Deception is a major relational transgression that leads to feelings of betrayals and distrusts between partners. Deception violate relational rules and is considered to be a negative violation of expectations. Most people expect friends, relational partners to be truthful at al times (most of the times). If people expected most conversations to be untruthful, talking and communicating with others would require distraction and misdirected to acquire reliable information.
Unfortunately, we seldom anticipate the real
cost of our deceit when the truth finally is known … and it usually becomes known … at the worst possible time.
However, the most dangerous part of the deception is getting away with it. The lie steals a part of us, depriving those we deceive of seeing the real us and creating a wedge in our relationship that robs each side of genuine intimacy.
“Whoever is careless with the truth in small matters cannot be trusted with important matters”
― Albert Einstein
As the web of deceit grows, it touches more and more aspects of the relationship until the very
foundation of the friendship, marriage, contract, fellowship, or partnership is entangled in the deceit and the very foundation of the relationship is threatened. Even if our deceit is never “outed,” we are damaged and become selfish and abusive people who fear no consequence.
No wonder Paul gave the Christians of Asia Minor these guidelines to root out deceit and bring truth to their lives: love helps to eradicate hate Put off falsehood and speak truthfully to your neighbour, for we are members of one body. … Do not let any unwholesome talk come out of your mouths, but only what is helpful for building others up according to their needs. … Be kind and compassionate to one another, forgiving each other,
just as in Christ, God forgave you. (Ephesians 4:25-32)
These inspired words remind us of three complementary principles that are crucial to the world of truth-telling.
Tell the truth.

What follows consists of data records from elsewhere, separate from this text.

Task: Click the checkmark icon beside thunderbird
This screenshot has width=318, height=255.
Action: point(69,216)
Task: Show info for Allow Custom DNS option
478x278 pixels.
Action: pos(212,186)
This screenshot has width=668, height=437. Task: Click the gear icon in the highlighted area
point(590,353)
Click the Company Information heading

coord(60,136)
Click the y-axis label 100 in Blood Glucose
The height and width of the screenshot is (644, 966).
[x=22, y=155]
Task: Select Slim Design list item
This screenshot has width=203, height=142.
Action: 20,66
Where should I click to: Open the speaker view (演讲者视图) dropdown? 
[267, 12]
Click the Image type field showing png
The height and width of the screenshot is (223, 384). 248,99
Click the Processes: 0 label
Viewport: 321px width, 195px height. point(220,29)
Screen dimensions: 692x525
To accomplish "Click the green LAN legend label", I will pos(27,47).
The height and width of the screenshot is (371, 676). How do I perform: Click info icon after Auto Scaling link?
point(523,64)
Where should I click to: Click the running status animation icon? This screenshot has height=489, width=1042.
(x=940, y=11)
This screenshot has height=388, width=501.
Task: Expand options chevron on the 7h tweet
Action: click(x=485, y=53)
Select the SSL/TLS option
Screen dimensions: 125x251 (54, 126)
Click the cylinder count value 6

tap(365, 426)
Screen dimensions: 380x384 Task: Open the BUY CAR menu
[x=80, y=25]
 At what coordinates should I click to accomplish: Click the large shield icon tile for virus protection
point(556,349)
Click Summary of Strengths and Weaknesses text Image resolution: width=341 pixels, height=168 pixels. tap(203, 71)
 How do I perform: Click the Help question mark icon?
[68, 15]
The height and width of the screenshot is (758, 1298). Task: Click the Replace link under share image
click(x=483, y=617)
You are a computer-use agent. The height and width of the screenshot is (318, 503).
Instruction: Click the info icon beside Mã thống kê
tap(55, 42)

Don’t start the deception. If you have lived in deceit, then find a way to come clean and live in the truth beginning now. God is truth. He does not lie. It is not part of his character and he reminds us that he hates deceptive speech and actions (Proverbs 6:16-19 & Proverbs 12:22).
“If you do not tell the truth about yourself you cannot tell it about other people.”
― Virginia Woolf
The truth you tell needs to benefit the person you are telling. Don’t volunteer truth that hurts unless you have been deliberately deceptive. This is sometimes called “judicious honesty” and the sensitive practice of it is hard. You need prayer and the help of a wise, experienced Christian counselor or close friend to help you know how best to practice this when long-term deception has been involved and you are trying to decide if, how, when, and where to share your deception. And be careful here that “judicious truth” doesn’t sink back into “hedging the truth” to protect yourself and your reputation. Finding the balance between blowing apart someone’s life with “the truth” and hedging the truth to protect ourselves is not easy.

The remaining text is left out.